I currently use STRUCTURE 2.3.4 on Windows. A typical assignment output file for K=2 looks like below. Here is the structure file I use.

Fig.1: A typical Structure assignment output.

We can use the plotting functionality within STRUCTURE to view the assignment results as a barplot. See fig below. The individuals are ordered in the same order as the input file when selecting the ‘Original order’ option. There is another option to sort individuals called ‘Sort by Q’. What does this actually do?

Fig.2: Barplot in STRUCTURE software showing original order of individuals (top) and ‘Sort by Q’ order (bottom).

One might reasonably assume that the individuals are sorted by one of the assignment clusters. But, that is not the case. We will try to plot the data manually and investigate this option. The structure output file used can be downloaded here. This is the same as that linked earlier.

We use the R package pophelper to convert structure files to R dataframe, ggplot package for plotting and reshape2 package for data restructuring. The data is read into R as a dataframe with two columns Cluster1 and Cluster2 with assignment values.

#install pophelper library

#load packages

#read data to dataframe
df <- readQ("structure-file.txt")[[1]]

> head(df)
Cluster1 Cluster2
1 0.965 0.035
2 0.977 0.023
3 0.961 0.039
4 0.975 0.025
5 0.974 0.026
6 0.982 0.018

Now we create a function to create the plot.

#create function to generate plots
plotfn <- function(df=NULL, filename=NULL){
#reshape to long format
df$num <- 1:nrow(df)
df1 <- reshape2::melt(df, id.vars="num")
#reversing order for cosmetic reasons
df1 <- df1[rev(1:nrow(df1)), ]

p <- ggplot(df1, aes(x=num, y=value, fill=variable))+
geom_bar(stat="identity", position="fill", width=1, space=0)+
scale_x_continuous(expand = c(0, 0))+
scale_y_continuous(expand = c(0, 0))+
labs(x = NULL, y = NULL)+
theme(legend.position = "none",
axis.ticks = element_blank(),
axis.text.x = element_blank())

ggsave(filename=filename, plot=p, height=4, width=12, dpi=150, units="cm")

#plot unsorted plot
plotfn(df=df, filename="bp-r-unsorted.png")

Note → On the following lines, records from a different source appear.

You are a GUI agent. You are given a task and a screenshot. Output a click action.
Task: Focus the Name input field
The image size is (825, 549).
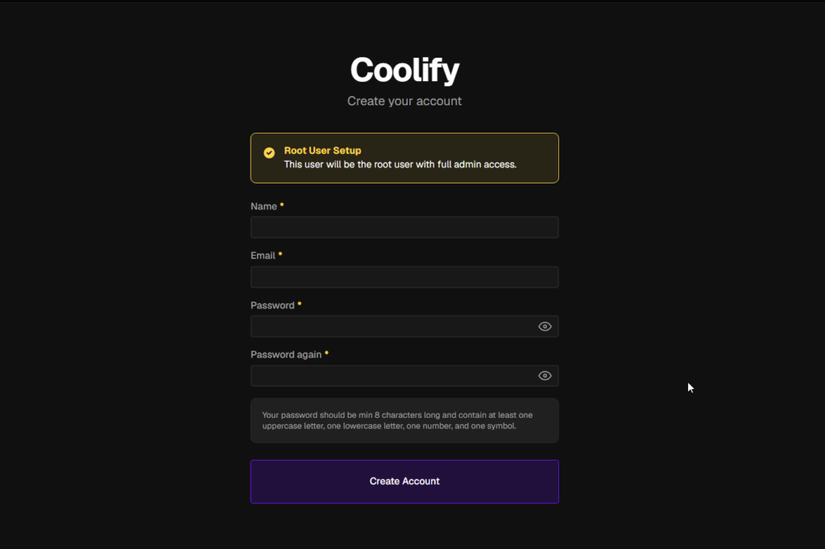[405, 227]
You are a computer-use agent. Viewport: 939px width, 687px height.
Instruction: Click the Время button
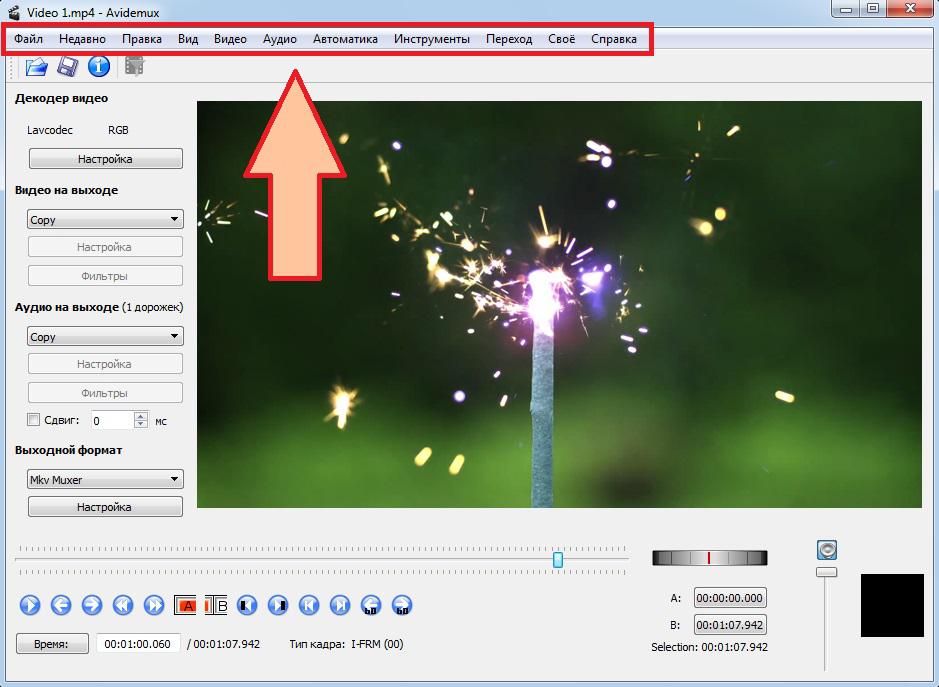coord(52,644)
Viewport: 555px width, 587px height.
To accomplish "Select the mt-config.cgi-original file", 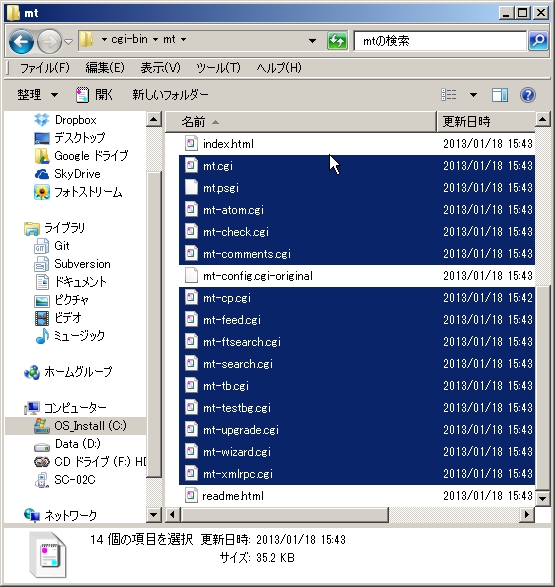I will click(357, 276).
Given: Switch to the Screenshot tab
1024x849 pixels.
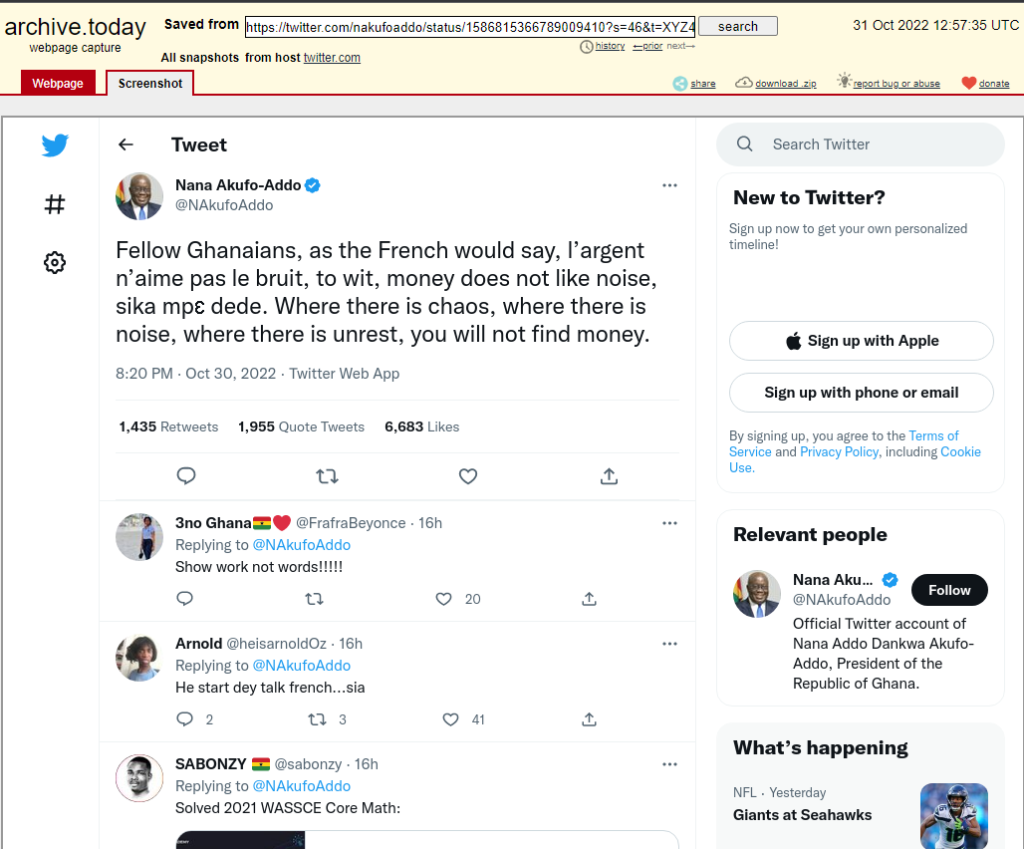Looking at the screenshot, I should point(150,83).
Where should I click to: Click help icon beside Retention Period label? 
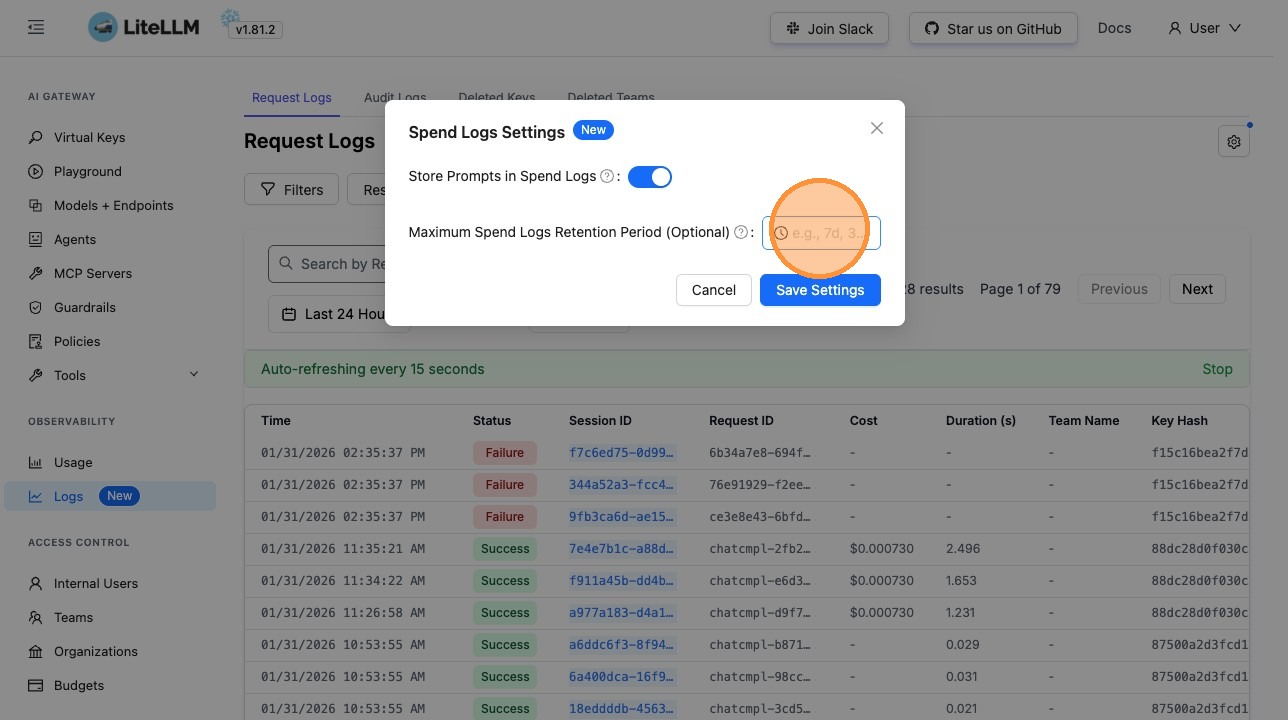click(741, 233)
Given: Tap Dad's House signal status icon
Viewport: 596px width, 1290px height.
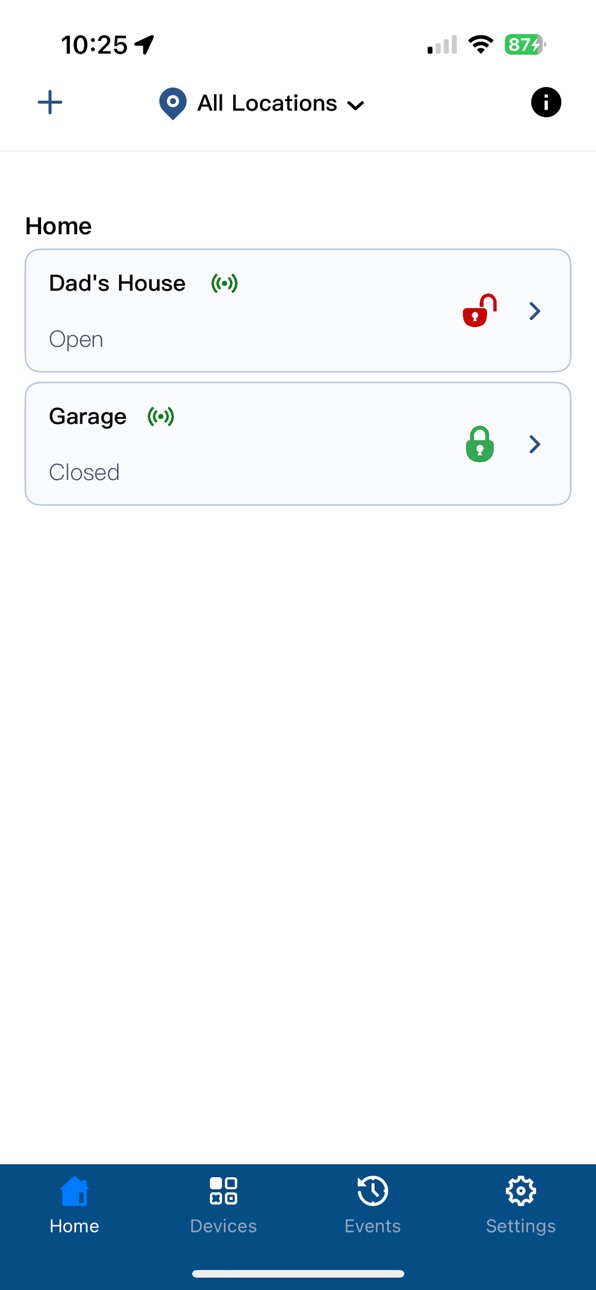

Here is the assignment barplot in the original order.

Fig.3: Assignment barplot recreated in R. Individuals are in original order.

Now we create two plots. One figure where the table is sorted by Cluster1 and second figure where the table is sorted by Cluster2.

#sort table by cluster1
df_c1 <- df[order(df[, 1]), ]
plotfn(df=df_c1, filename="bp-r-sortedc1.png")

#sort table by cluster2
df_c2 <- df[order(df[, 2]), ]
plotfn(df=df_c2, filename="bp-r-sortedc2.png")
Fig.4: Assignment barplot in R sorted by cluster 1.
Fig.5: Assignment barplot in R sorted by cluster 2.

Both of these plots do not resemble the ‘Sort by Q’ option in Structure software. They look like mirror images only because it’s K=2. For K>2, they would look quite different. Anyway, the ‘Sort by Q’ option does a bit more. For each individual, the max assignment value is picked to create a new column called ‘max’. The cluster number with the max assignment is created as a new column called ‘match’. The the whole table is sorted ascending by ‘match’ and descending by ‘max’. Here is the R code.

#pick max cluster, match max to cluster
maxval <- apply(df, 1, max)
matchval <- vector(length=nrow(df))
for(j in 1:nrow(df)) matchval[j] <- match(maxval[j], df[j, ])

#add max and match to df
df_q <- df
df_q$maxval <- maxval
df_q$matchval <- matchval

#order dataframe ascending match and decending max
df_q <- df_q[with(df_q,  order(matchval, -maxval)), ]

#remove max and match
df_q$maxval <- NULL
df_q$matchval <- NULL

plotfn(df=df_q, filename="bp-r-sortedq.png")

And that gives us the plot we are looking for. The same plot created in the STRUCTURE software.

Fig.6: Assignment barplot in R sorted by Q.

Here is also an Excel file with the calculations, if R is not your thing.

Fig.7: Assignment barplot and ‘Sort by Q’ calculation in Excel.

You can always verify by checking the individual number (#) with the individual numbers in the STRUCTURE software (set to ‘Plot in multiple lines’).

That’s all for now. I hope this was useful for all those who were as confused as I was.